【中編版】スパダリ煎茶家は、かりそめ令嬢を溺愛包囲して娶りたい。


「昂は……自分の身分や立場、肩書きを捨てても愛する人……あなたのお母様と共に生きたいと言ったのです。当時、私の夫は猛反対して無理やり昴に対し縁談を用意した」

 彼女は「だけど、あの子はお見合い前日に駆け落ちをしたの」と言ってふふっと笑った。

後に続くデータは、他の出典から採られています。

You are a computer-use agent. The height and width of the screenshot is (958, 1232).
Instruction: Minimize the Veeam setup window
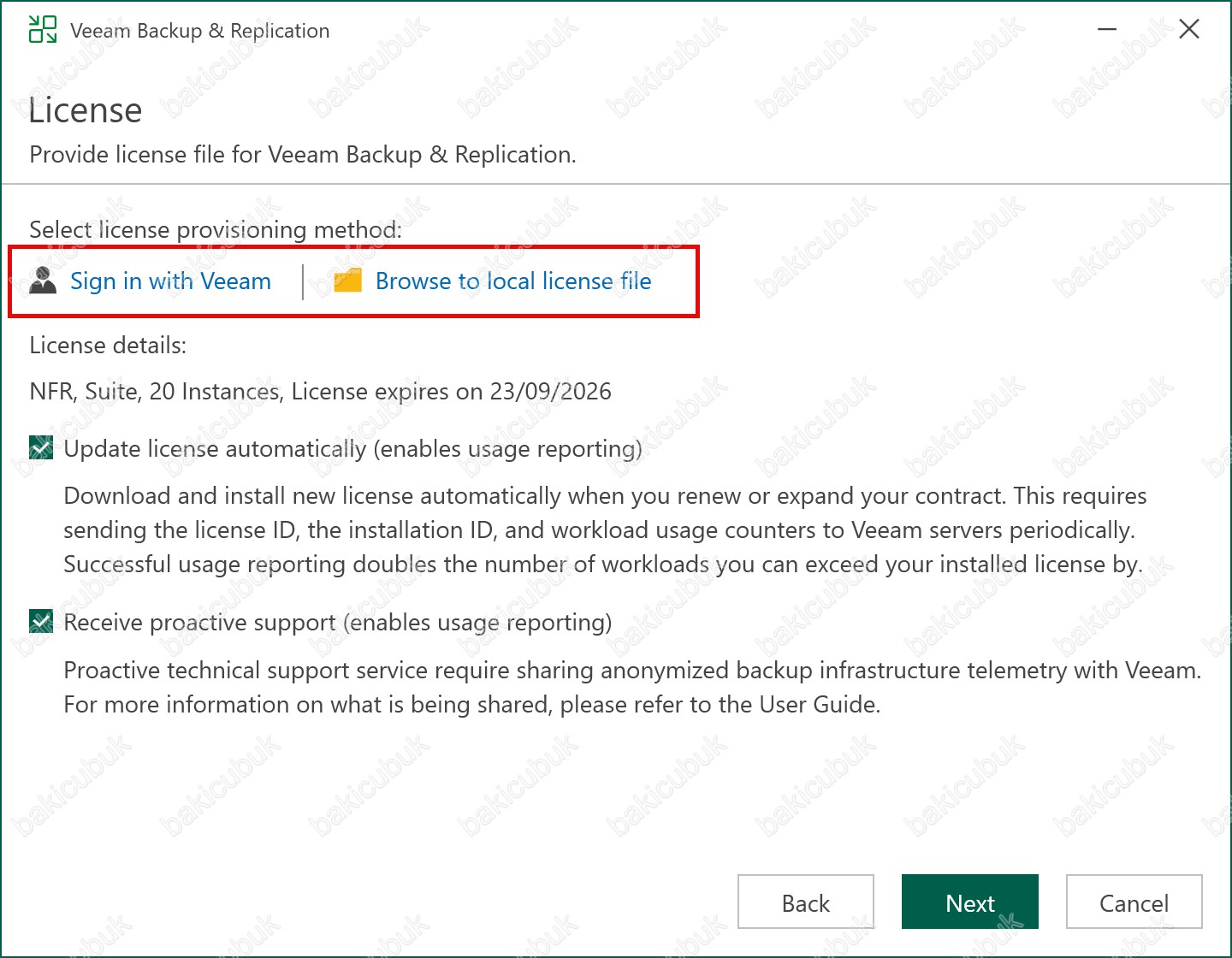click(x=1107, y=30)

「私は、あの子があんな度胸がある子なんて知らなかった。それまではとてもいい子で、そんなことしない子だと思っていたからね。それから何年した頃かしら……五年ほどして、主人が亡くなった。そのことを知ったのか昂から久しぶりに手紙が届いてあなたのことを知ったの。あなたが生まれたって。可愛い愛娘が生まれましたって。それにあなたのお母様の和菓子屋で和菓子職人になったことも、お手紙には書いてあった。親不孝者の息子でごめんって、ね」

「そう、なんですね」

「えぇ。それなのに、あの子たちと来たら早死にして娘を一人残して逝ってしまったのね……それは仕方ないわ。あなたには婚約者がいたようだし幸せにやっていけるのではないかと思っていて会うのは辞めたの。けど、まさか借金していたなんて思わなかったのよ。それに婚約者に浮気されていたとは思わなかった……だからね、千愛さん!」


 そう言って由良乃さんは立ち上がり、私の手を取った。思わず「えっ」と声が出てしまう。